BEGIN DATA RECORDS

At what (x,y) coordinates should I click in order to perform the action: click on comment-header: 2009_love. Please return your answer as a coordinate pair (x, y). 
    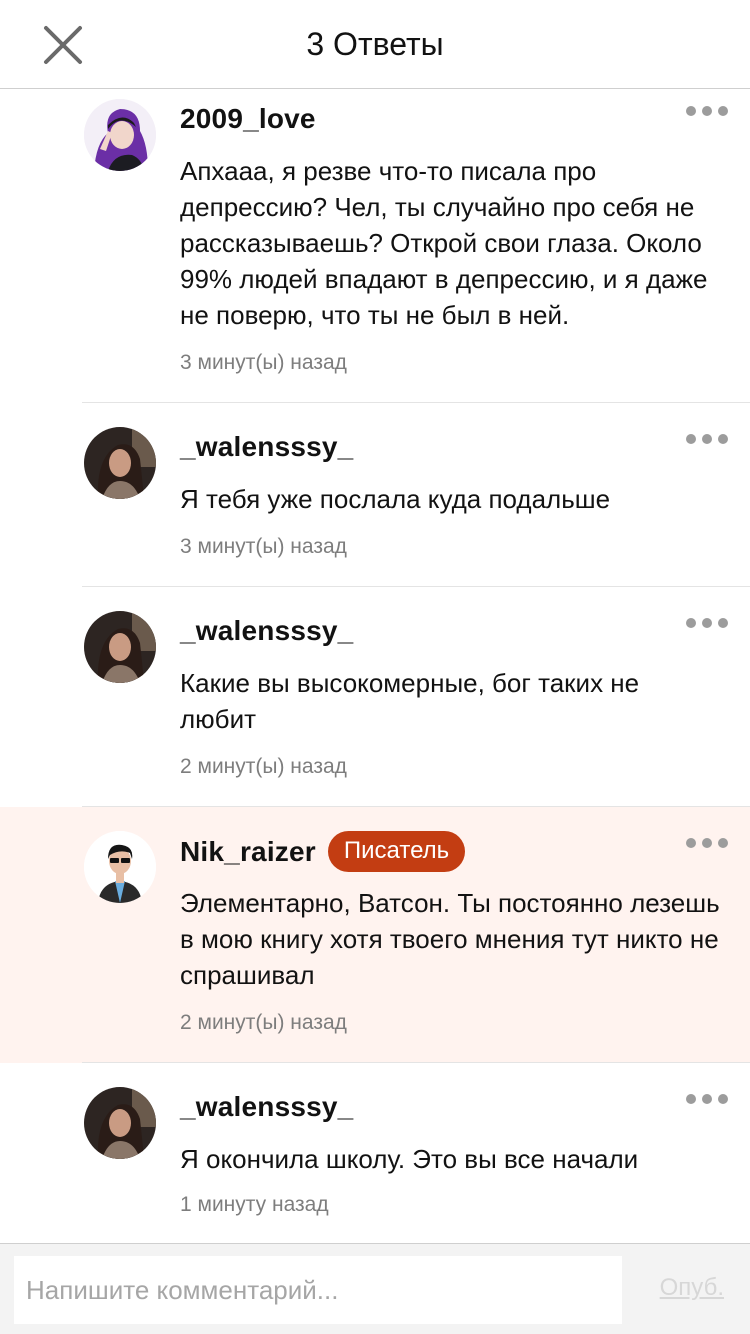
    Looking at the image, I should click on (248, 119).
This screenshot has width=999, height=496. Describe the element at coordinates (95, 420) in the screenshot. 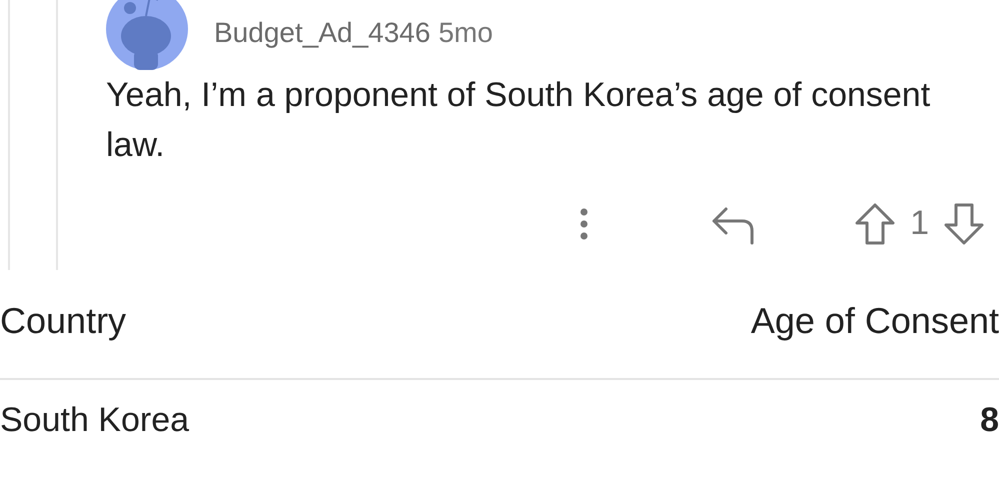

I see `table-cell-text: South Korea` at that location.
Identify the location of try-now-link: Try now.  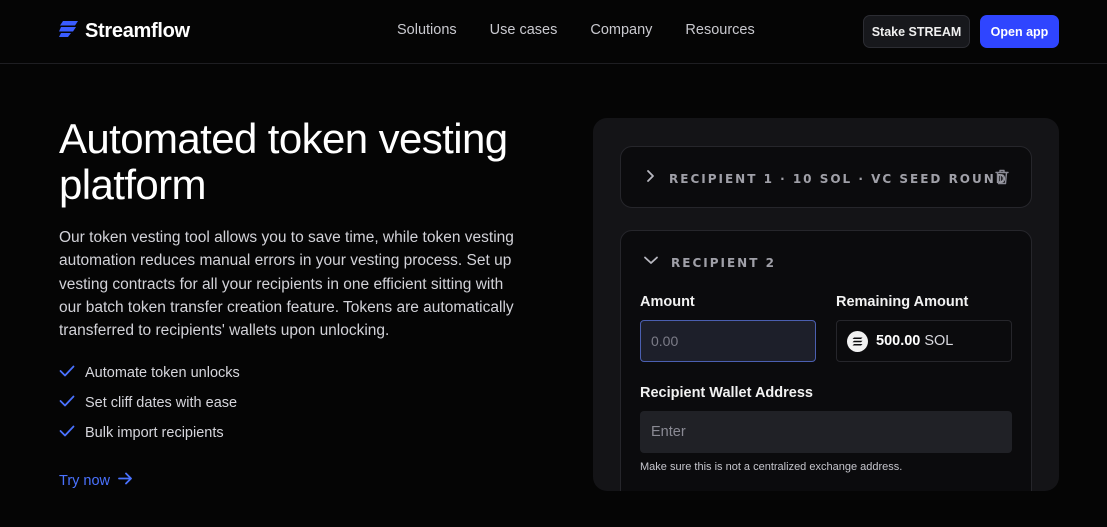
(96, 480).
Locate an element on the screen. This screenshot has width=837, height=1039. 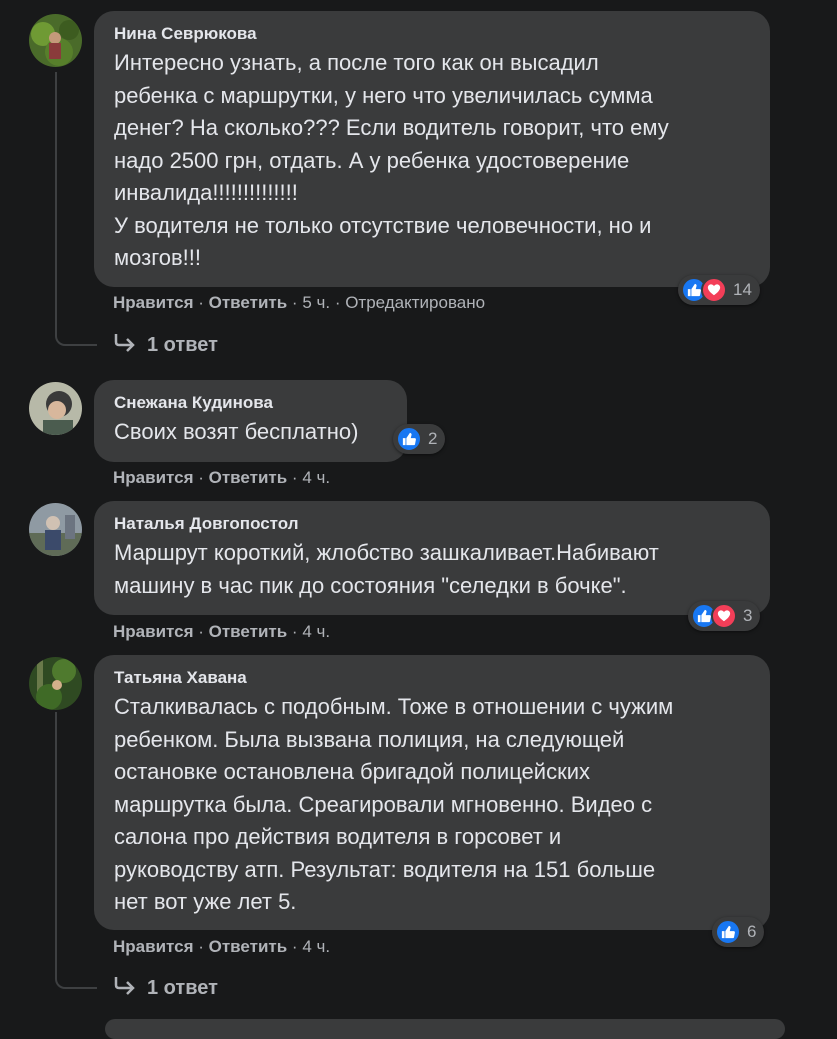
reactions-summary: 6 is located at coordinates (738, 932).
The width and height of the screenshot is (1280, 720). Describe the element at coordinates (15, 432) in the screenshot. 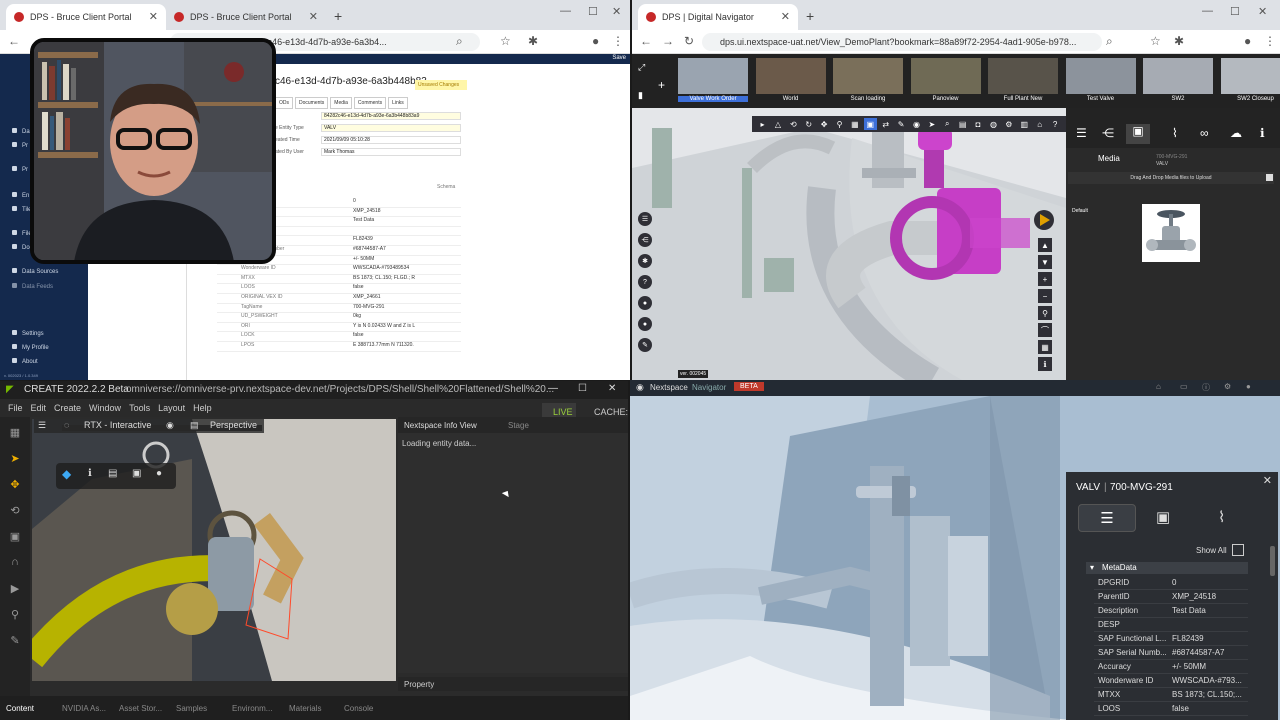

END DATA RECORDS

EXERCISE:
Revise the stretch from the start of the records through the line containing "at that location.", substituting "position" for every "coordinates" and leaving everything else unchanged. Omit the pictures from the output.

TASK ANSWER:
At what (x,y) position should I click in order to perform the action: click on comment-header: 2009_love. Please return your answer as a coordinate pair (x, y). 
    Looking at the image, I should click on (248, 119).
This screenshot has width=999, height=496. Describe the element at position (95, 420) in the screenshot. 

I see `table-cell-text: South Korea` at that location.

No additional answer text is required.